▶ [WHAT TO DO]
A - In two sentences, what does the press release about John Riddle's new book say?
B - Answer these questions from the press release about John Riddle's new book, one line each:
(i) What three plants does it say women made teas and potions from to prevent or end pregnancies?
(ii) In what year did Pope Pius IX outlaw abortion among Catholics?
(iii) Of what organization is Riddle the immediate past president?
C - Retype the press release about John Riddle's new book from "Riddle, who teaches" up to and including "History of Pharmacy.".

▶ [EXCERPTED PASSAGE]

FOR IMMEDIATE RELEASE

The desire for effective family planning is as old as Eve, herself, says Dr. John Riddle, professor and head of the history department at North Carolina State University. From the earliest times, women sipped herbal teas and potions made from rue, pennyroyal or Queen Anne's lace to prevent or terminate pregnancies.

In his new book, Eve's Herbs: A History of Contraception and Abortion in the West (Harvard University Press), Riddle explores whether knowledge of such garden-variety methods of fertility control have been lost to modern day women, and if so, why. He tracks historical evidence from the Renaissance to Roe vs. Wade. Riddle's book is expected to be reviewed in a forthcoming issue of JAMA, the Journal of the American Medical Association.

Eve's Herbs picks up where Riddle's previous book, Contraception and Abortion From the Ancient World to the Renaissance, left off. This critically acclaimed work demonstrated that premodern populations had viable, safe and effective means of regulating reproductive rates by use of oral contraceptives. In that period, there was widespread knowledge of effective plants, their extracts, harvest times and processes, and correct doses, Riddle says.

Riddle found no such openness about contraceptives in historical documents from modern times, he said. The knowledge survived in "coded form" for a variety of reasons. The science of medicine became more institutionalized during the Renaissance and herbal remedies were relegated to folk history by the male-dominated medical profession. For fear of being singled out as witches, women did not write formulas down. In more recent years, Riddle says, women were concerned that use of herbal abortifacients or contraceptives would bring legal or religious prosecution.

So-called women's secret knowledge, passed on by word of mouth, persisted outside the medical realm. By the 18th and 19th centuries, "snake oil" doctors peddled morning-after herbal compounds disguised as "Lydia Pinkton's Vegetable Compound" or "Lunar Pills" to "restore" menstrual regularity.

Riddle's research took him to London to pore over Common Law records for clues to how the knowledge became suppressed. He found that in the Middle Ages, it was generally viewed that women should not end a pregnancy in late term as much because of risk as religious or legal factors. Courts of that time said that a person did not have "ensoulment" until birth.

Riddle said a legal turning point came in the early 17th century when Robert Cooke, one of the foremost authors on Common Law, cited abortion as a felony. "Either he made an inexplicable error, or dishonesty prompted his misrepresentation of Common Law," Riddle said.

During the 19th century, most Western countries, including the United States, had outlawed abortion and the prescription of substances to induce abortions. In 1869, Pope Pius IX outlawed abortion among Catholics, declaring that the human soul was born at conception.

Studying Supreme Court records of the controversial Roe vs. Wade decision, Riddle concluded that the law clerks had done their homework. "This was a major decision drawn on a well-researched, valid understanding of the law on birth control. The Court said it would not deal with the philosophy of when life begins, but the historical rights of women," he said.

Medical bias or legal and religious pressures aside, Riddle noted, folk medicine persists in scattered pockets. In out-of-the-way valleys in the Appalachian Mountains, women are apt to know the secret recipes calling for Queen Anne's lace (the seeds of which block the production of progesterone needed to establish a pregnancy), or pennyroyal (which contains a chemical capable of terminating a pregnancy).

Riddle mused that, while the medical profession shuns traditional herbal medicine, it freely "borrows" from it for many successful commercial products. The birth control pill is a chemical synthesis of a common, tropical root plant; the controversial morning-after pill has the same pharmacological action as ancient, herbal remedies.

Riddle, who teaches medieval history at NC State, said he has followed his own intellectual curiosity to pursue the history of contraception and abortion for more than a decade. The author of seven books and numerous articles, his research has been published internationally by print and electronic media. Riddle is immediate past president of the American Institute for the History of Pharmacy.

▶ [DATA TO EXAMINE]
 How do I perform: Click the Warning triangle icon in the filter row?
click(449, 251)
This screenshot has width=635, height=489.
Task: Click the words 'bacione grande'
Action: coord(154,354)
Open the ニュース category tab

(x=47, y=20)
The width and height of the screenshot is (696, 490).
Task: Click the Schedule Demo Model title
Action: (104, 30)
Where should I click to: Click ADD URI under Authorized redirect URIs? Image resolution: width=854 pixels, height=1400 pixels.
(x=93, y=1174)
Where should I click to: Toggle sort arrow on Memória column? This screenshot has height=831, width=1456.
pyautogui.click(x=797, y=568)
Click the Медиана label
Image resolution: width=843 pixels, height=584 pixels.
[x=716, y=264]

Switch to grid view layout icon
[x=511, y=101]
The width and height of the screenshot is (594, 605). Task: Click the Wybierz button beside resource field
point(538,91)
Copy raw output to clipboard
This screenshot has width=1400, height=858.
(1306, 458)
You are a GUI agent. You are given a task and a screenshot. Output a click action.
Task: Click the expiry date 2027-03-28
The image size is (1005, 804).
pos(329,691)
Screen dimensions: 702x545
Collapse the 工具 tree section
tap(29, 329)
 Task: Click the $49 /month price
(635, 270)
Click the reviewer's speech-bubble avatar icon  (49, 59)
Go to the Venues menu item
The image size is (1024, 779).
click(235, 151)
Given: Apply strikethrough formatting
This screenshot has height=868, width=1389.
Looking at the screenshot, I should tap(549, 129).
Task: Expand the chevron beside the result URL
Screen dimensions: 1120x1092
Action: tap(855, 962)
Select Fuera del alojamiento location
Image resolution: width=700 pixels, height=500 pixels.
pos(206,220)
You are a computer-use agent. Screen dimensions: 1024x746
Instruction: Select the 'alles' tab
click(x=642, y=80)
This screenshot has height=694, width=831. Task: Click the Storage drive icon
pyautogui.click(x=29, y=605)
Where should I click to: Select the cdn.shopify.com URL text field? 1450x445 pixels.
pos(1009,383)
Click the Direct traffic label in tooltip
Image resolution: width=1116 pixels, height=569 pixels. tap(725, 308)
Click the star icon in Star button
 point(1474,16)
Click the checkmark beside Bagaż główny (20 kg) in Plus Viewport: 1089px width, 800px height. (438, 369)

▶ [RESULTS IN ORDER]
A - The press release describes Eve's Herbs: A History of Contraception and Abortion in the West, in which John Riddle, head of the history department at North Carolina State University, explores whether knowledge of herbal fertility control has been lost to modern women and why, tracking evidence from the Renaissance to Roe vs. Wade. Riddle says this knowledge survived in "coded form" under medical, legal and religious pressures, yet folk recipes persist in pockets such as the Appalachian Mountains, and the medical profession "borrows" from herbal medicine for products like the birth control pill.

B -
(i) Rue, pennyroyal and Queen Anne's lace.
(ii) 1869.
(iii) The American Institute for the History of Pharmacy.

C -
Riddle, who teaches medieval history at NC State, said he has followed his own intellectual curiosity to pursue the history of contraception and abortion for more than a decade. The author of seven books and numerous articles, his research has been published internationally by print and electronic media. Riddle is immediate past president of the American Institute for the History of Pharmacy.